Much like Frenchie Bar à Vins, Le Dauphin is the wine bar counterpart to a famous French restaurant. Le Chateaubriand is next door, and this place is meant to be a sort of casual little brother with food from the same famous chef. It’s a cool, all marble space, and it’s always filled with cool French people (so…French people), many of whom are waiting for their table next door. A visit to Le Dauphin is definitely not the same experience as eating at Le Chateaubriand, so don’t think that the two are interchangeable. But we do like this place for a glass of wine and a few bites from their tapas-style menu before you head out to your next destination for the night
Finding a decent meal on a Sunday night in Paris can be a real pain in the ass, as most everything is closed. Our move every time is to hit up Le Stella. This classic bistro is a true local hang, in what is essentially the Upper East Side of Paris. You’ll definitely see at least one lady in a fur coat holding a tiny dog at the table, and probably a few grey haired French guys in tweed jackets. The menu is super-traditional, featuring things like escargots, tête de cochon, steak au poivre, and an incredible beef tartare. Le Stella is also known for its fresh seafood – specifically oysters. They’re best consumed from one of the giant towers you can order, along with some other delicious ocean dwelling creatures. That’s how you do Sunday night in this town.
This well known spot in Saint-Germain should be on your radar if only for the fact that you’ll probably end up in Saint-Germain at some point and you’re going to end up hungry. Le Comptoir is a good spot for a quick late afternoon lunch and a little bit of uniquely Paris bistro vibe. Also note, it’s smaller than the smallest studio apartment.
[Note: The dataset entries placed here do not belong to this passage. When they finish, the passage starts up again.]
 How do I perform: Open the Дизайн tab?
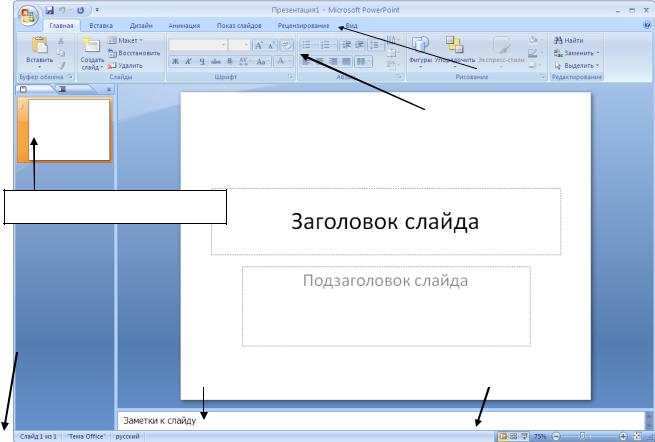140,24
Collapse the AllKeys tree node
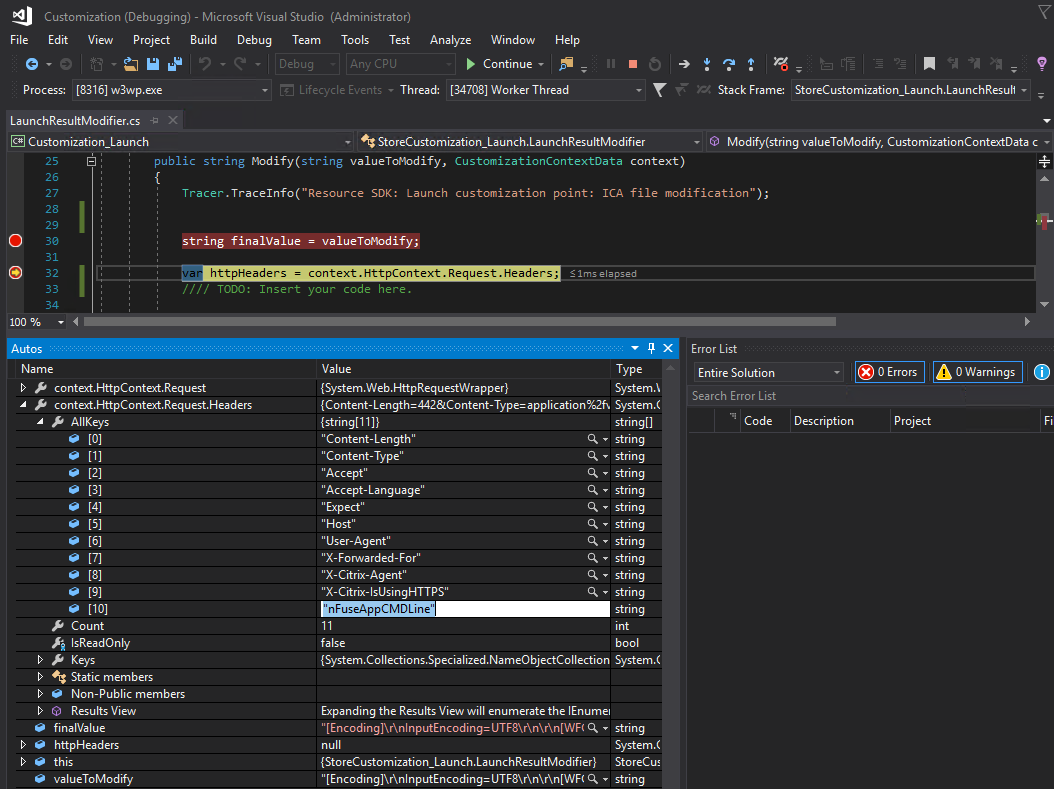Image resolution: width=1054 pixels, height=789 pixels. (x=41, y=422)
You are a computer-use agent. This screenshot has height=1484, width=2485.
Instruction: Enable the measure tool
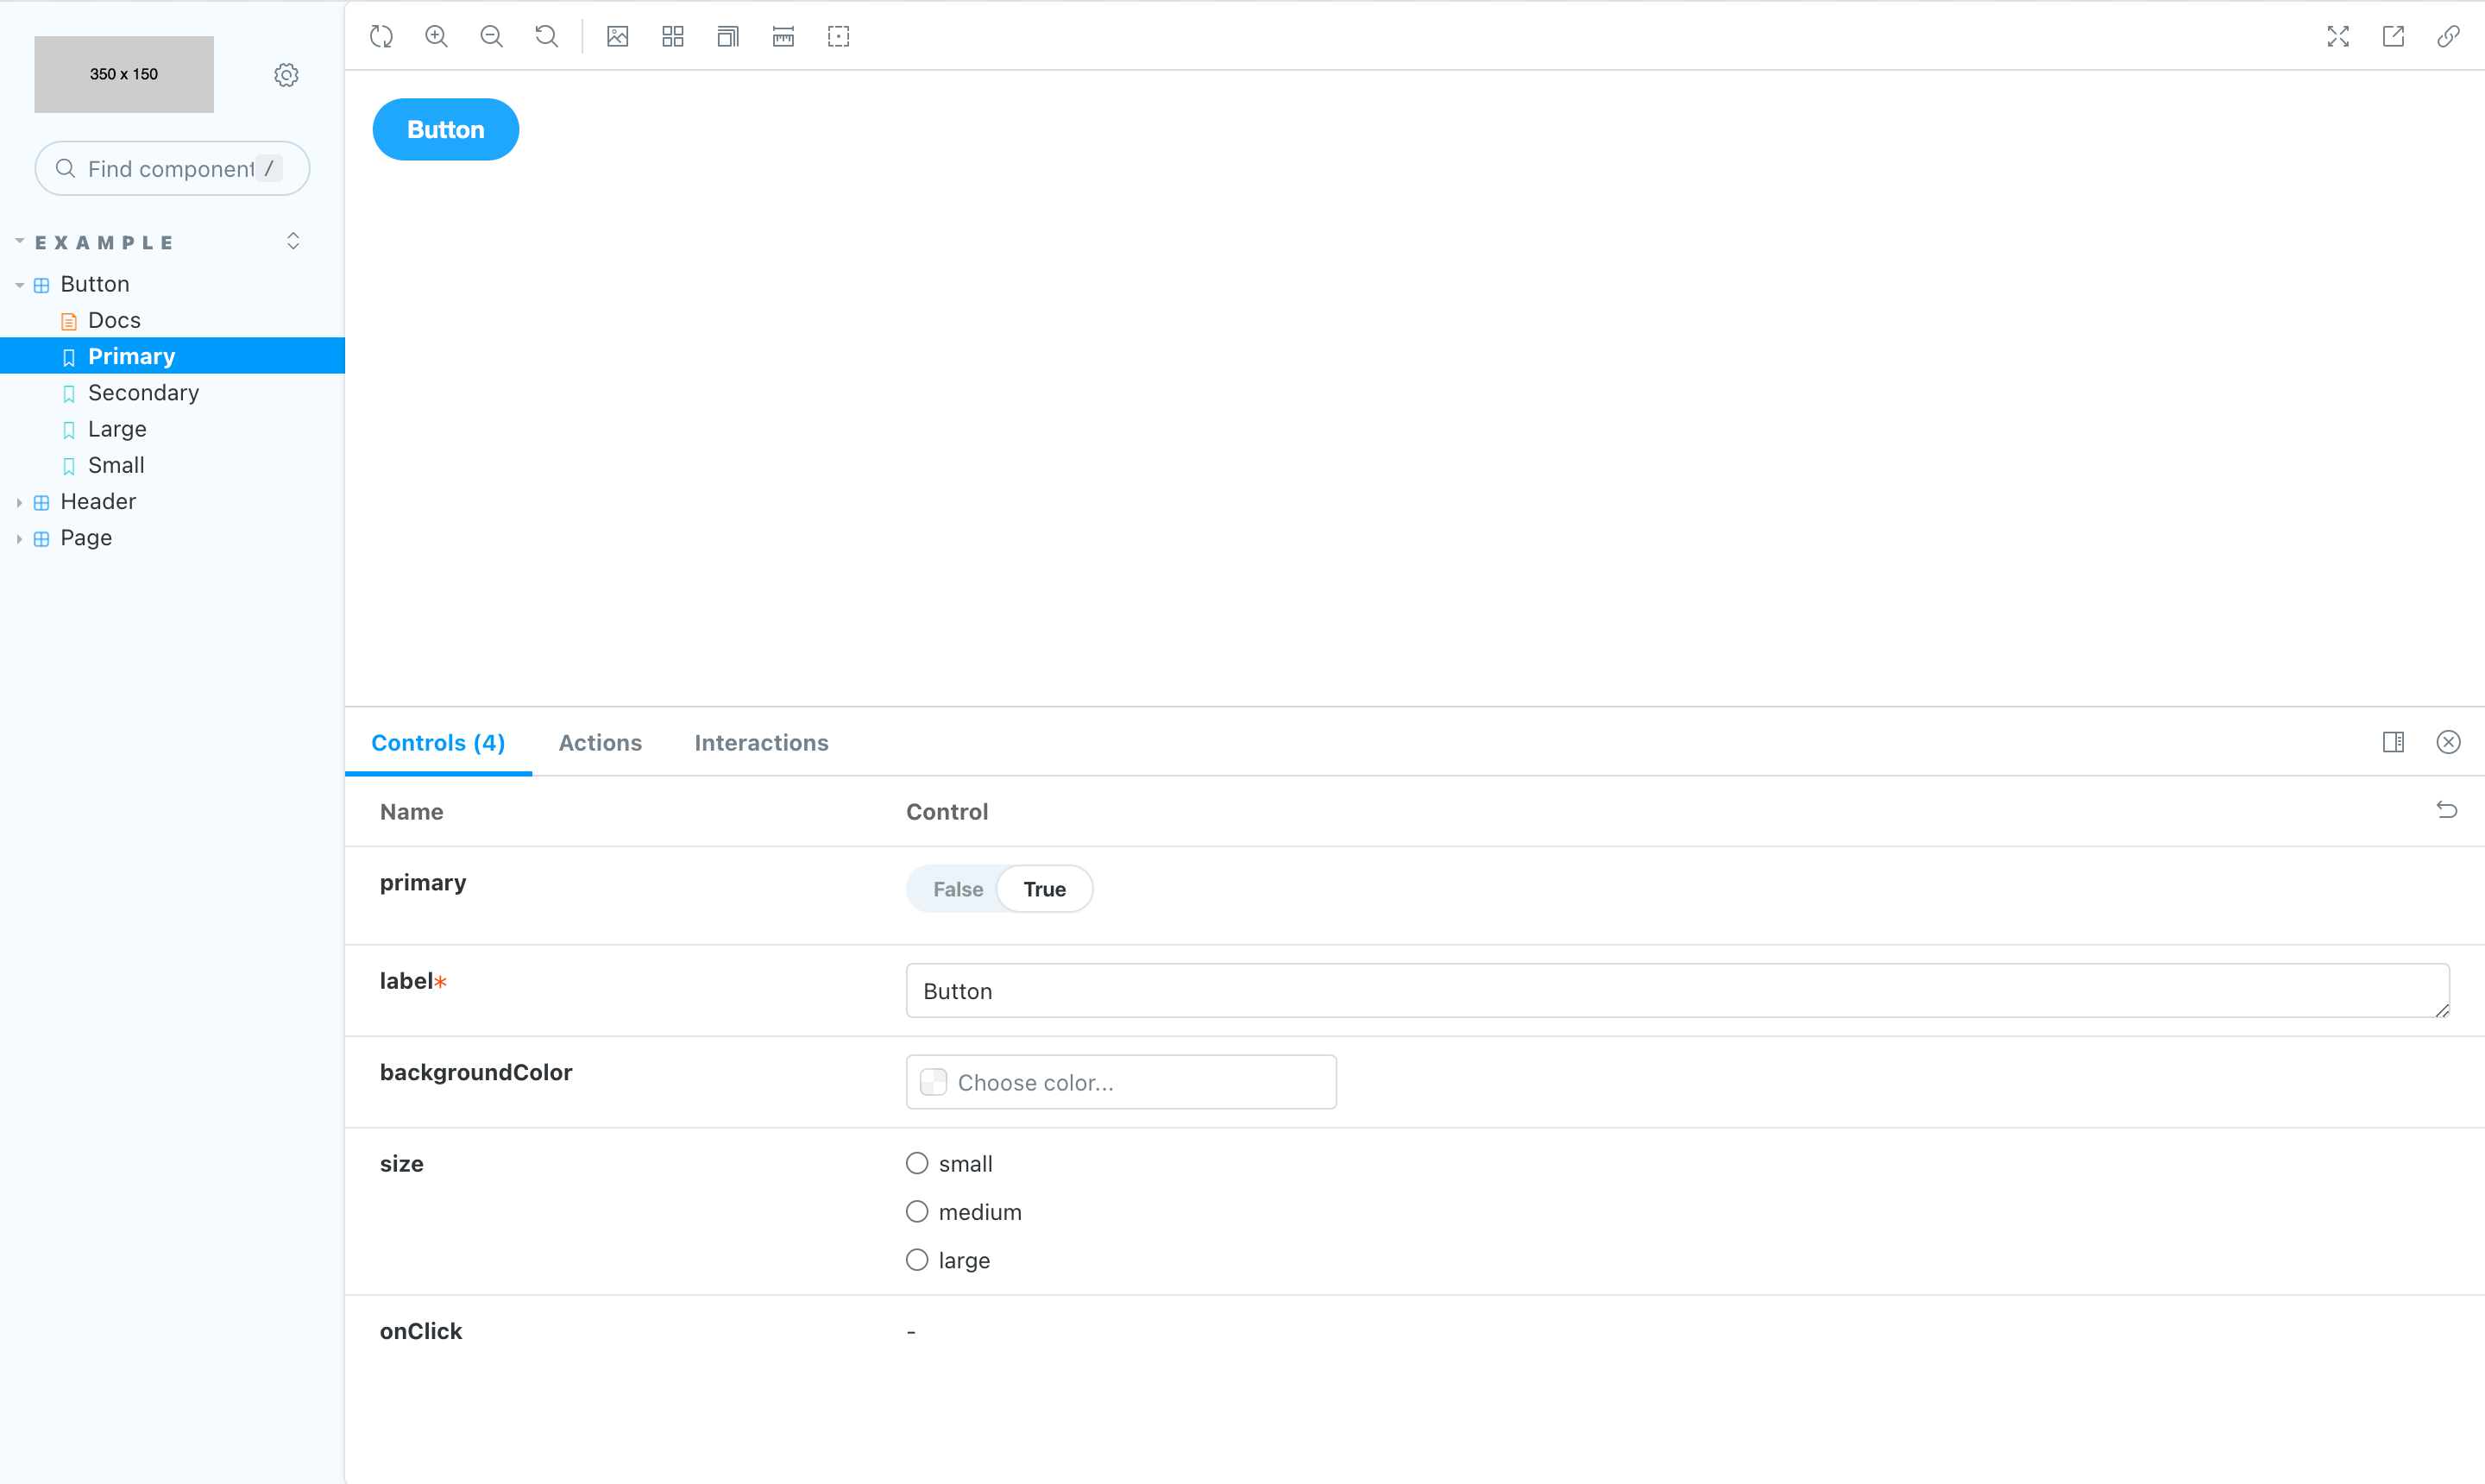[x=783, y=37]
The man behind the legendary wine bar Racines (and the Tribeca restaurant of the same name) recently bought and revamped this restaurant on in Saint-Germain. Put it on your list if you’re staying in the area, or if you’re looking for an excellent meal and a good bottle of wine. So yeah, just put it on your list.
Here’s your move: spend the day cruising around Le Marais, and then hit L’As du Fallafel for some grub. This little spot turns out some incredible falafel, kind of like Mamoun’s here in New York – but better. You want the €5 falafel special, and you’re probably going to eat it on the street.
Not looking to fight the crowds for a falafel? Hit Miznon, for a pita sandwich. This casual restaurant comes to Paris from a famous Israeli chef, who opened the original Miznon in Tel Aviv. The menu changes frequently, but the lamb and cauliflower are our favorite versions of these excellent sandwiches. Miznon is also open Sunday and Monday, which is good to know since so much else in Paris is closed on those days.
Our pick for a white table cloth experience, should you be looking to have one of those in this town. Garance is an upscale restaurant on the Left Bank that doesn’t feel the slightest bit stuffy. It’s a small room with a set menu (70€), and a wine list with great things by the bottle and the glass that’ll keep you occupied for a very long time. It’s not a bad idea for lunch after your visit to the Eiffel Tower either, assuming you’re looking to see one of those in this town.
An excellent late night spot in Oberkampf, which is where you'll probably end up if you're out late in Paris. Aux Deux Amis is a classic French bistro, but the location and hours of operation make it one that's always lively and full of young Parisians. The plates are small and shareable and the prices are reasonable. Just know that it will be packed. Always.